- The problem
Continue the forum discussion below about the trade in magic items, starting after its final sentence.

Wouldn't that kind of thinking require that all wizards and sorcerers be banned and / or closely monitored too? Because a spellcaster packs much more punch than magic items, aren't they more dangerous than magic items you labeled as equal to WMDs?

And of course, your analogy only holds for doomsday device magics, i.e. artifact level stuff. +3 sword is not a threat to stability. It's equal to non-masterwork sword wielded by a stronger person. Do strong persons cause instability? Why should they be banned or restricted from sale?
 

Storm Raven said:
Probably easier. The di Medici's purchased huge volumes of art on a regular basis, and are resonsible for the mere existence of a substantial chunk of Italian renaissance art being produced (as a result of their financing).
I should have specified I was responding to your statement about 'checking the price of a Van Gogh right now'. The point I was trying to make involved the ease and speed of a transaction. I'm assuming a certain amount of convenience is implied in this discussion of the the magic item trade... most adventurers don't want to wait a year to close the deal on their enchanted gizmo...
Where do most adventurers operate? Is it a vanue more like the United States and Canada? Or more like Somalia? Do you fully comprehend just how much ordinance is available for sale in most of the Third World?
I do. But again, there's also an implied level of safety in this argument. I'm assuming that a setting where the item trade is as dangerous as arms dealing in failed state like Somalia would be as palatable to some gamers as a setting where the trade didn't exist at all... The end result's the same; they can't easily acquire the items they can theoretically afford. Put another way, there are costs for items applied that go beyond what it says in the DMG...

A substantial portion art that is in institutions is privately held, so the institution couldn't sell it if they wanted. Contact the private owner and you may get a different response.
Sure. I was only pointing out that some objects periodically exist outside market forces (for a period of time).
 

Storm Raven said:
To avoid a market economy arising in a campaign, you must posit a human nature in which humans do not desire wealth (as in, do not desire to secure food, shelter, security and so on), changing the basic nature of humanity into something so unrecognizable that you cannot reasonably call them "human" any more.

- Information provided
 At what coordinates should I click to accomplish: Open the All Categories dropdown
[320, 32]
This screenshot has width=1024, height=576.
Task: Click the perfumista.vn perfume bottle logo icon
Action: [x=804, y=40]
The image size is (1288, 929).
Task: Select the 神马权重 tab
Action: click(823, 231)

- Answer to the problem
Hardly. To avoid a market economy, you simply need to remove the Rule of Law and Property Rights. Then "transactions" are no longer mutually beneficial "win-win" trades but theft, annexation, tribute, extortion, etc.
 

Numion said:
Wouldn't that kind of thinking require that all wizards and sorcerers be banned and / or closely monitored too?
That's one possibility, sure. Another is development of a wizard culture that operates in secret, below the authorities radar (except those employed by the authorities) and avoids doing things like selling destructive items to any fool with some money. Another possibility is that the magic-users operate freely, and the resulting societies are so volatile than they frequently collapse, trashing the rule of law and easy, open markets...
And of course, your analogy only holds for doomsday device magics, i.e. artifact level stuff. +3 sword is not a threat to stability.
A swords a terrible example. Try wands of fireball. How much of the countryside can you torch with a few of those and the will to use them?
 

I had problems with this as well, the players just assumed that being able to purchase a true ressurection (or any sort of magic) was just a matter of finding someone (3.0, not 3.5). I think video games are to blame somewhat for this mentality, diabolo, baluder's gate, champions of norath, etc. You get the loot sell the loot buy the better loot, etc.